Session: 625. T Cell, NK Cell, or NK/T Cell Lymphomas: Clinical and Epidemiological: Poster I
Hematology Disease Topics & Pathways:
Combination therapy, Clinical Practice (Health Services and Quality), Treatment Considerations
Methods:ENKTL patients who received treatment for the first time in our center between January 2011 and June 2023, and had complete treatment records, were enrolled in the study. Comparisons of differences between groups were conducted by using the Pearson χ² test or Fisher's exact test for categorical variables, and the t-test or Mann-Whitney U test for continuous variables. Survival analysis was carried out by using the Kaplan-Meier method, with differences compared by using the log-rank test. Multivariable regression analyses were conducted by using the Cox proportional hazards model.
Results:
Patient Characteristics: study cohort comprised 104 patients with ENKTL, with a median age of 50 (36-60) years and a male predominance (62.5%). Nasal involvement was the most common presentation, observed in 86 patients (82.7%). Primary extranasal ENKTL was identified in 18 patients (17.3%), of whom 8 presented with skin nodules or ulcers as the initial clinical manifestation, and 5 presented with abdominal pain or intestinal perforation. According to the Ann Arbor staging system, there were 33 patients in stage I, 39 in stage II, 8 in stage III, and 24 in stage IV. Based on the PINK score, the cases were categorized into low-risk (48 patients), intermediate-risk (33 patients), and high-risk groups (23 patients). Advanced-stage patients had a higher rate of positive EBV-DNA compared to those with limited disease (67% vs. 18%, P < 0.001). The expression of Ki-67 ranged from 30% to 95%, with a median of 70%. The median expression level of Ki-67 was higher in patients with primary extranasal disease compared to those with nasal disease (83% vs. 70%, P < 0.001).
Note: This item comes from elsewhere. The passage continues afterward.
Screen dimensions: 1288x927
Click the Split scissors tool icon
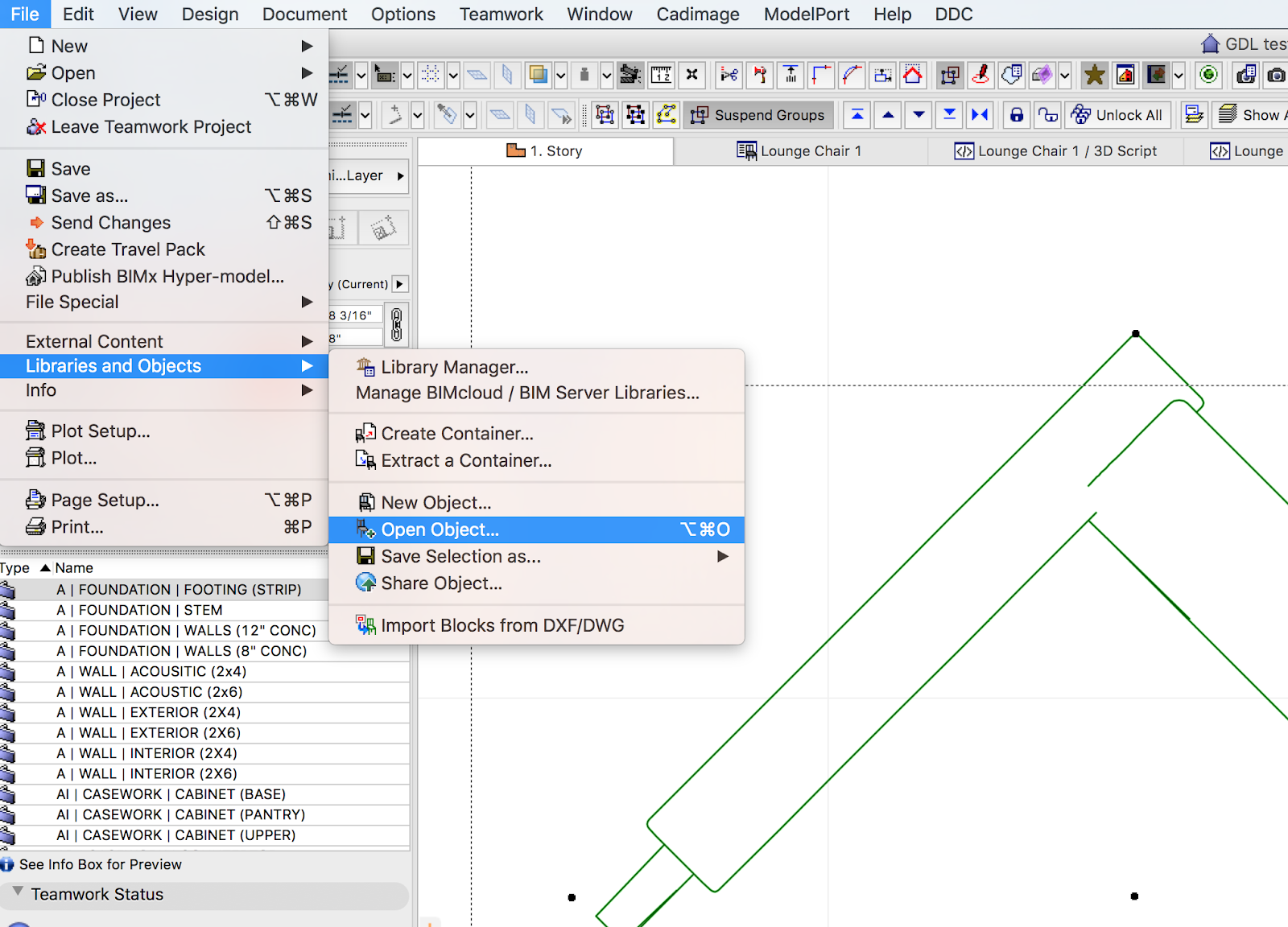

Treatment Efficacy: Ninety-three patients were evaluable for terminal efficacy. Asparaginase-based chemotherapy, when combined with novel agents (n=48), demonstrated superior efficacy in terms of ORR (96% vs 80%, P=0.0496) and CRR (91% vs 73% , P=0.0483) compared to asparaginase-based regimens alone (n=45).
Survival and Prognostic Factors: the median follow-up was 759 days, and the 2-year OS and PFS were 83% and 69% for all patients, 92% and 77% for patients with limited stage disease, and 65% and 54% for patients with advanced stage disease. Patients with advanced disease had a higher proportion of positive EBV-DNA than patients with limited disease, EBV-DNA was an independent prognostic factor affecting survival in multivariable analysis. Bone marrow involvement and pre-treatment ECOG score ≥2 were independent risk factors affecting OS and PFS. Additionally, first-line treatment combined with new drugs was an independent favorable prognostic factor for OS and PFS.
HSCT Outcomes: Among 56 patients undergoing HSCT, the allo-HSCT group (n=22) had a higher non-relapse mortality (NRM) and was more likely to present with advanced disease and bone marrow involvement prior to transplantation. The 3-year cumulative incidence of recurrence (CIR) was higher in the auto-HSCT group(n=34), contrasting with a better OS observed in the allo-HSCT group for patients achieving CR pre-transplantation. For patients with advanced ENKTL who achieved CR post-chemotherapy, both ASCT and allo-HSCT were effective in improving OS and PFS. Younger patients with bone marrow involvement may benefit from allo-HSCT, while older patients without bone marrow involvement might opt for ASCT.
Conclusions: ENKTL affects primarily middle-aged and elderly males, with extranasal presentations indicating higher proliferation indices. Asparaginase-based chemotherapy significantly improves survival, and the addition of novel agents enhances treatment efficacy. Pre-transplantation lymphoma control is pivotal for transplant outcomes, with CR status as an independent prognostic factor. Both ASCT and allo-HSCT are viable options for advanced ENKTL patients in CR, with selection guided by patient-specific factors and disease characteristics.
Disclosures: No relevant conflicts of interest to declare.